Aladdin Pita: a Merrillville Oasis

Aladdin Pita, a Merrillville Oasis
Commentary by Sanford D. Horn
May 22, 2013

Admittedly not a big fan of Middle Eastern cuisine, I recently enjoyed, not one, not two, but three good meals at good prices at Aladdin Pita in Merrillville, IN, at the behest of my girlfriend, who had dined there frequently in the past.

I will share a secret initially shared with me upon my first foray into Aladdin Pita’s menu – there is a daily lunch special not found on said menu. For six bucks patrons can enjoys a dinner’s worth of food for lunch.

Having eaten this lunch special three times, I can attest that it is enjoyable, filling, and mostly consistent. Seated in a dimly lit restaurant in a non-descript strip mall-ette of fewer than a half dozen forgettable stores, the low key wait staff brings small dishes of humus, baba ghanoush, and a cucumber, tomato, cilantro combo, along with fresh baked pita bread. While the pita is freely replenished, don’t eat the contents of the small dishes too quickly as extra costs a buck a dish.

While eating the appetizers, the lentil soup arrives – thick – almost a pea soup consistency, but yellow in hue with a slice of lemon accompanying. Never one for lentil soup, this is quite savory, and for a cup, leaves one wanting more.

The entrees should have been, and were, served in a reasonable amount of time as in each visit, Aladdin Pita was sparsely filled.

Surrounding a mound of yellow seasoned basmati rice are a delightfully spiced shredded beef – called shwarma, chunks of seasoned kabab chicken, two link sausage-shaped pieces of lamb – called keftah, some more of the cucumber salad, served with a tiny ramekin-shaped dish of tasty tahini, and a falafel ball atop the rice.

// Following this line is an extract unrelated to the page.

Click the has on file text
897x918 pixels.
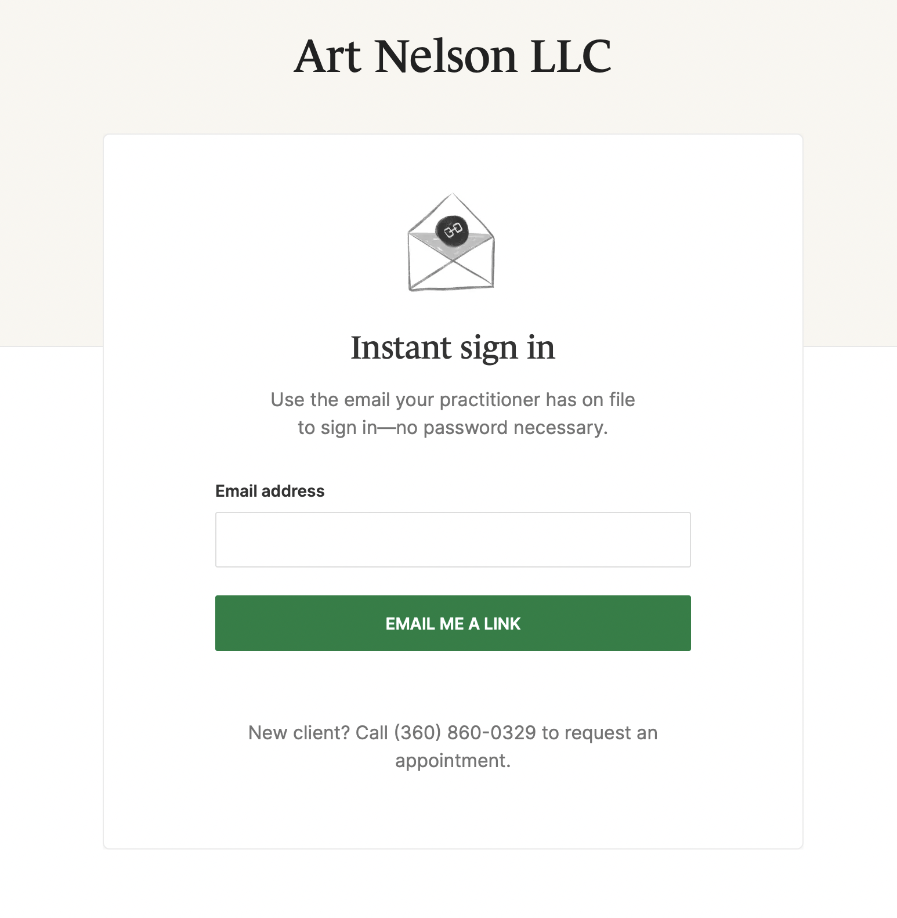click(590, 400)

In two of three visits, leftovers were brought home. In all cases the beef was excellent and the lamb was consistently good. The chicken was dry in two of three cases and overcooked in the third.

If the regular menu is anything like the lunch special, I am confident there will be something for just about everyone. From vegetarian dishes to sandwiches to salads to kababs the menu is rich with ethnic specialties and numerous options.

Service is consistent and steady, but not personable.

Attached to Aladdin Pita is the restaurant’s store featuring even more ethnic options any fan of Middle Eastern cuisine will enjoy.

Sanford D. Horn is a writer and educator living in Westfield, IN.